▶ _HOW TO COMPLETE THIS TASK_:
Before copying, set aside the pictures; then restate exactly the lines from the one with "Task: Go to the browser home page icon" through the last line of the records.

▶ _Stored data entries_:
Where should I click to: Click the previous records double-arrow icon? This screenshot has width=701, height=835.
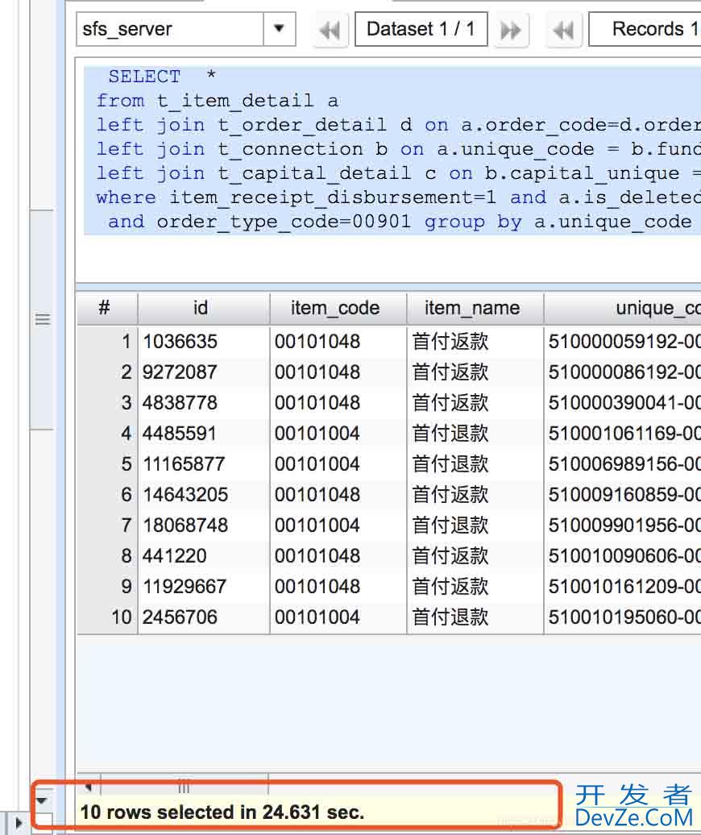564,31
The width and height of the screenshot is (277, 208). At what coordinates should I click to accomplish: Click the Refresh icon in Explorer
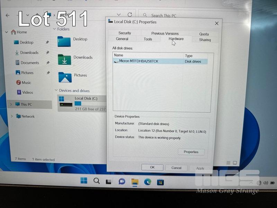pyautogui.click(x=130, y=15)
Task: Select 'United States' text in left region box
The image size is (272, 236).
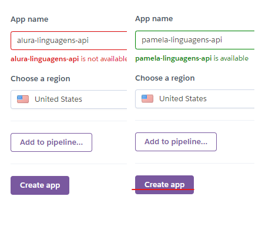Action: point(58,99)
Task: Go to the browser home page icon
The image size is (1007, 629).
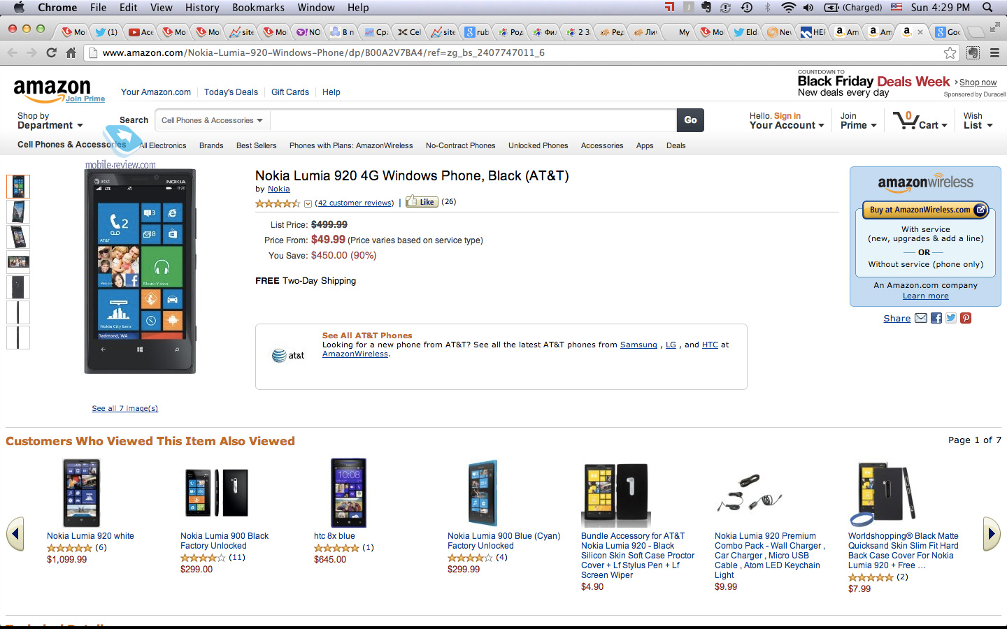Action: pos(71,52)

▶ _WRITTEN ANSWER_:
Task: Go to the browser home page icon
The image size is (1007, 629).
Action: pos(71,52)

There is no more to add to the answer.